While broad patterns in Indian trade are rather well known and well studied, what we’ve largely lacked so far is a mechanism to track Indian imports at a much more granular level. Now, thanks to the efforts of the customs department (icegate.gov.in/DailyList/DL), which uploads commodity-wise and port-wise trade data on a daily basis, and activist and open data enthusiast Srinivas Kodali (bit.ly/1H7gfys) , who has scraped and compiled the data, it is possible to look at Indian exports and imports at a much more granular level.
Kodali released the above data last week through the Datameet platform (bit.ly/1RcWAD7) during the Open Data Week celebrations.
Data is available for trade between 8 August and 17 October 2015, and provides us some very interesting insights into the way India trades.
There are no real surprises in terms of our largest trading partners: we import the most from China, while we export the most to Sharjah (interestingly, while the precise port of destination is available for exports, we only have granularity up to the country level when it comes to imports).
Charts 1 and 2 look at the top 10 sources of imports into India and the top 10 destinations for exports.
The data on the largest Indian ports of entry and exit (by value of traded goods) shows some interesting insights. The port of Nhava Sheva accounts for the largest share of both imported and exported goods (by value). Other prominent sea ports such as Mundra, Chennai, Vizag and Tuticorin are also present in the top 10 in terms of both imports and exports (charts 3 and 4).
What is surprising, however, is the presence of airports in the list. Delhi Air Cargo has the fourth largest market share in terms of the value of goods imported. Bangaloru and Mumbai Air Cargo have the fourth and fifth largest market share in terms of value of goods exported.
Looking through the data, close to 40% of imports from the Delhi Air Cargo port comprises of gold in various forms. Gold comprises a large part of imports in the Bengaluru Air Cargo terminal too.
Coming to exports from Bangalore Air Cargo terminal, jewellery accounts for 67% of the value, with aircraft components coming a distant second. Some 22% of Mumbai Air Cargo terminal’s exports comprise pharmaceutical products.
Next, we will look at the most-traded commodities. This is not a very easy task since the data is not clear in terms of item description.
We get around this by using the harmonised system codes (these are universal codes used by customs in order to define specific categories of commodities.
There is some loss of information due to aggregation but we will live with that). Charts 5 and 6 show the top 10 commodity classes for import and exports, respectively.
Despite the fall in commodity prices, 20% of our import bill comprises petroleum oils. Most of our other top imports are also commodities, including gold, silver, copper and natural gas. Among manufactured products, fertilisers (urea and diammonium phosphate) and telecom equipment are among the top imported items.
Our export basket based on this period is much more diverse, though the largest class (jewellery) accounts for only 3.6% of our exports, followed by pharmaceuticals. This seems to suggest that while our exports are well diversified, our import bill is vulnerable to commodity price shocks, and we should not read too much into our reduced current account deficit, given the depressed commodity prices.
This is only some of the information that can be obtained by looking at the customs data. We can also construct some interesting cross-tabs (mintne.ws/1cJAfPA ), and infer daily and weekly trends of commodity imports and exports.
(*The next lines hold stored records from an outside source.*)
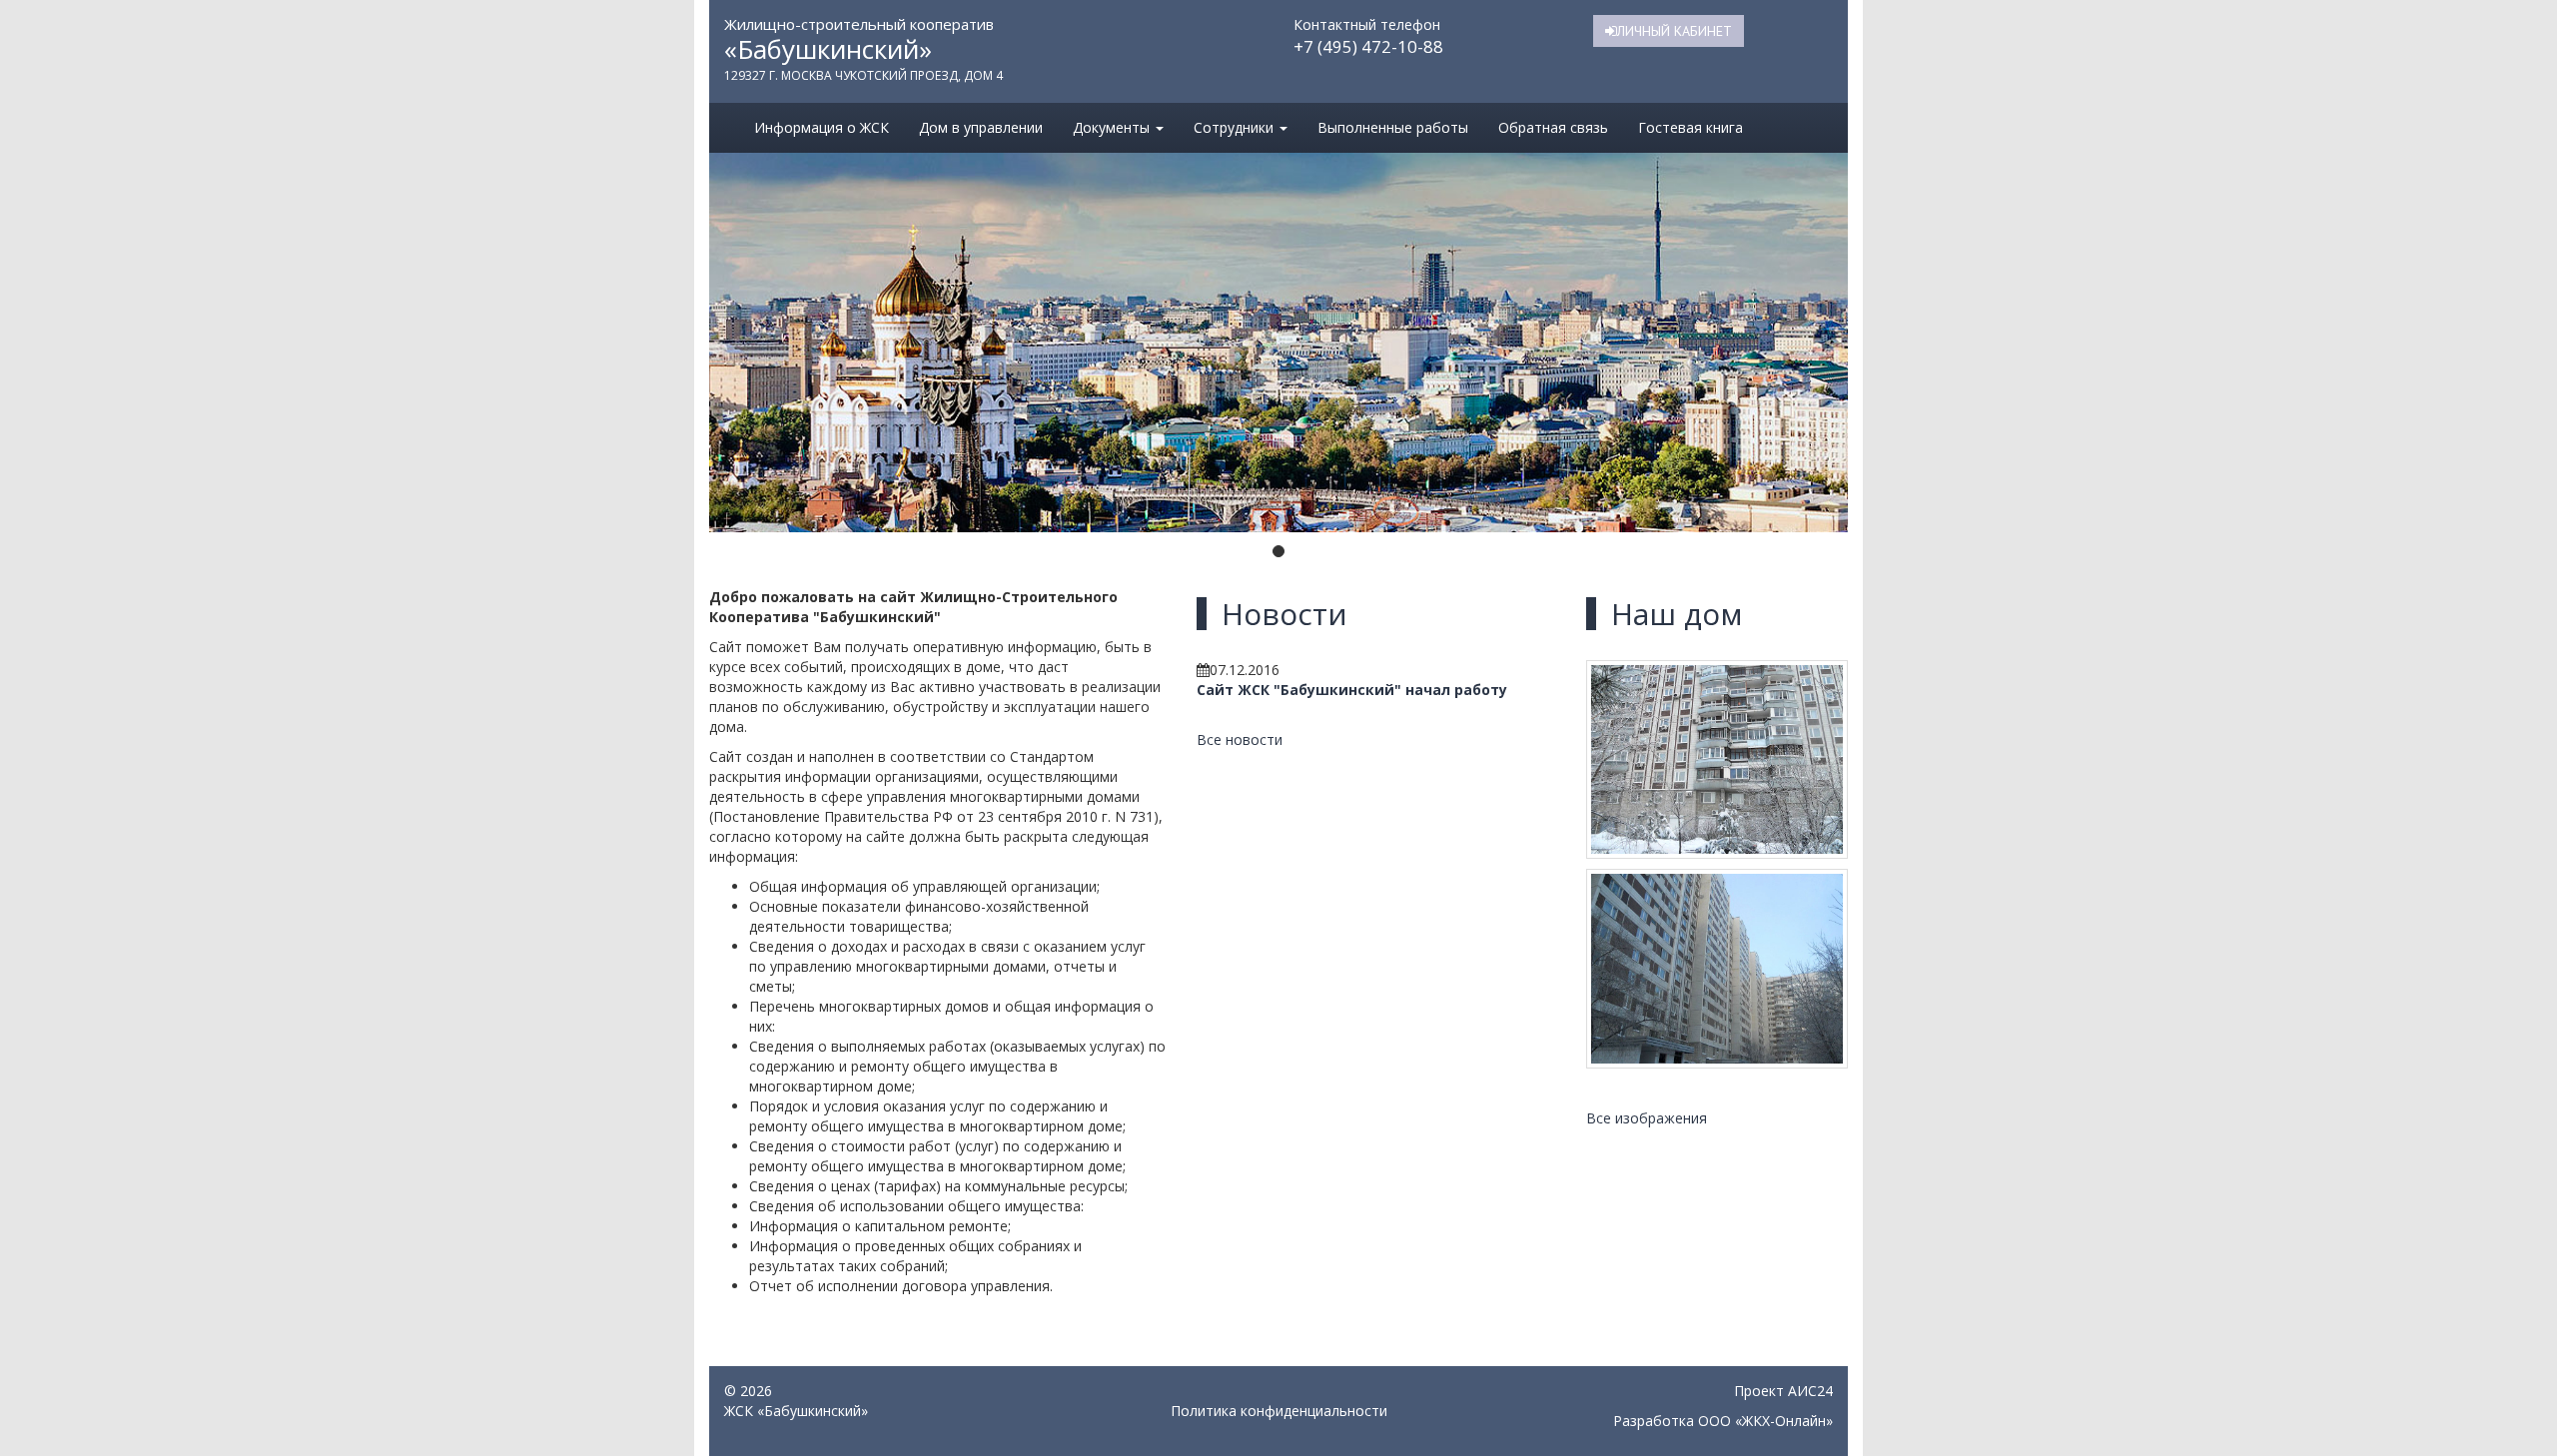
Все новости (1239, 739)
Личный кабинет (1674, 31)
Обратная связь (1553, 127)
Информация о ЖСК (821, 127)
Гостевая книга (1690, 127)
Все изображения (1646, 1117)
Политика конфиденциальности (1279, 1410)
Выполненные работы (1392, 127)
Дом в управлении (981, 127)
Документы (1113, 127)
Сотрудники (1236, 127)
Before we end, a note on data dissemination. Writing in this newspaper last week, V. Anantha Nageswaran lamented about the quality and availability of economic data in India (mintne.ws/1GmCJR8).
Nageswaran wrote that one of the missions of the NITI Aayog should be to make India a data-rich country.
The customs data provides us an illustration into what is wrong with data dissemination in India, even when it is available. While it is a great thing that the department uploads data on a daily basis, there are several shortcomings.
Firstly, data is available on the website only for the preceding seven days.
Secondly, data is available in bits and pieces, with multiple small text files released on each day (the two months of data Kodali had uploaded contained more than 7,500 text files for imports, and an equal number for exports). Thirdly, the data is unclean.
For example, product descriptions contain “0.995 FINENESS GOLDMEDALLIONS” and “0.995 FINENESSGOLD MEDALLIONS”.
All these measures make the process of analysing existing data expensive, since they call for skills in scraping, consolidating and cleaning data.
They also result in duplication of effort since several people might be independently spending their time doing the same thing. In this context, if the data disseminator (the customs department in this case) were to disseminate the data in an easy-to-use, consistent and clean format, it could significantly lower the barriers to analysing government data, and lead to better decision-making overall.
The customs department is by no means the worst offender in terms of data dissemination, though, since they release their data in text files, which are machine-readable.
Several other government departments in India have a penchant for releasing data in PDF files (sometimes from scanned images), which makes them impossible to use unless someone spends the time and effort manually entering data into a spreadsheet—an effort that is completely avoidable.
There is a case to be made for a national data dissemination policy (perhaps the NITI Aayog can take the lead on that?) for use by different government departments that put out data, so that even if we don’t have great data yet, whatever data we have is put out in an easily consumable and analysable format, so that we can make the best use of it.